SET TASK >>
Return verbatim every line of the entries from the one containing "You are a computer-use" through the end of the entries, both ends included. Leave out the pictures.

SOURCE DATA >>
■ ■ ■ ■
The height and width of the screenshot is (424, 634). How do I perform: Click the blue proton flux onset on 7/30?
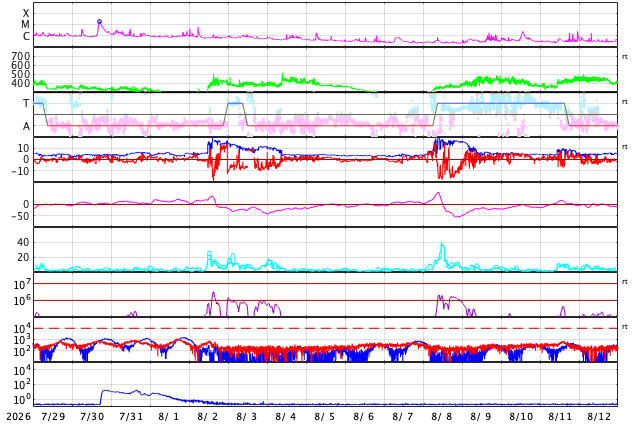click(101, 397)
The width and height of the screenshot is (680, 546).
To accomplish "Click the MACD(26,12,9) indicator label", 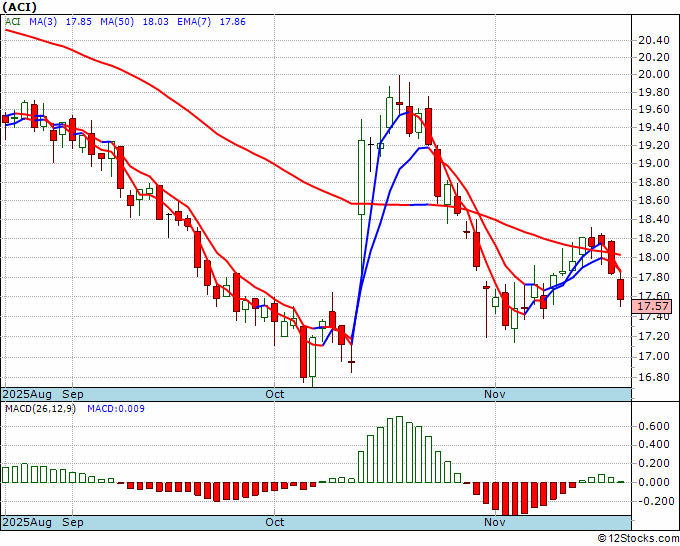I will [x=40, y=409].
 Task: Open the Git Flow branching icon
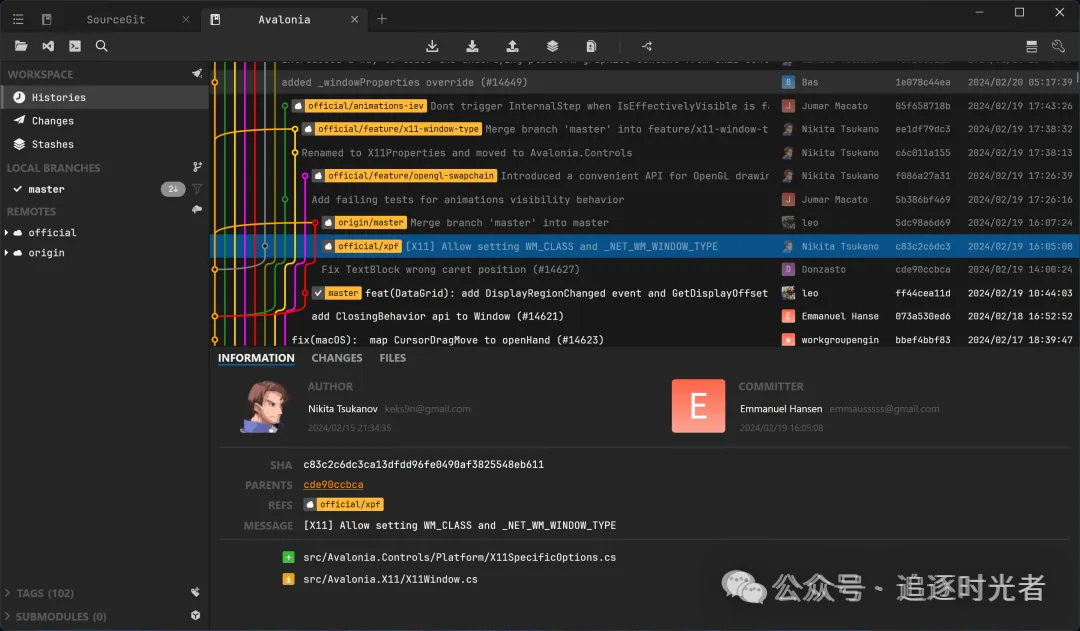[x=646, y=46]
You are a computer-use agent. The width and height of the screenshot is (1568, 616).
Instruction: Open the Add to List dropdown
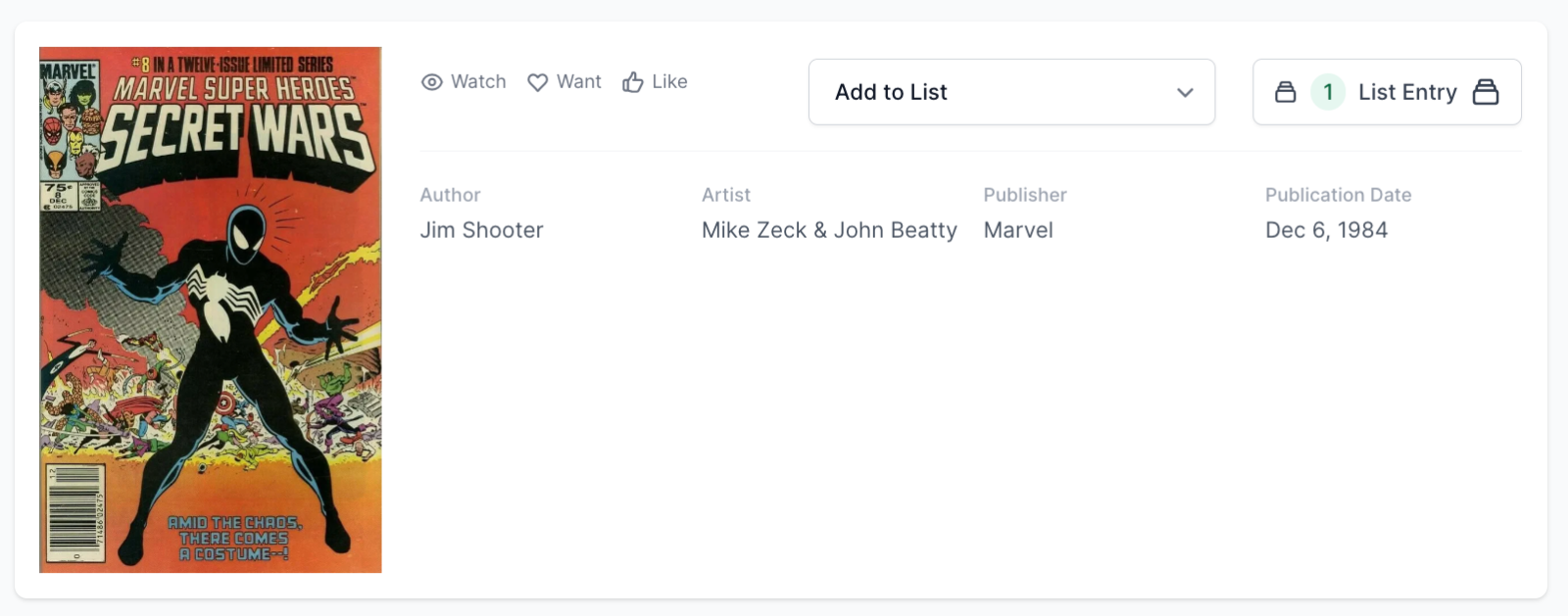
■ ■ ■ ■
SOLUTION >>
You are a computer-use agent. The width and height of the screenshot is (1568, 616).
Instruction: Open the Add to List dropdown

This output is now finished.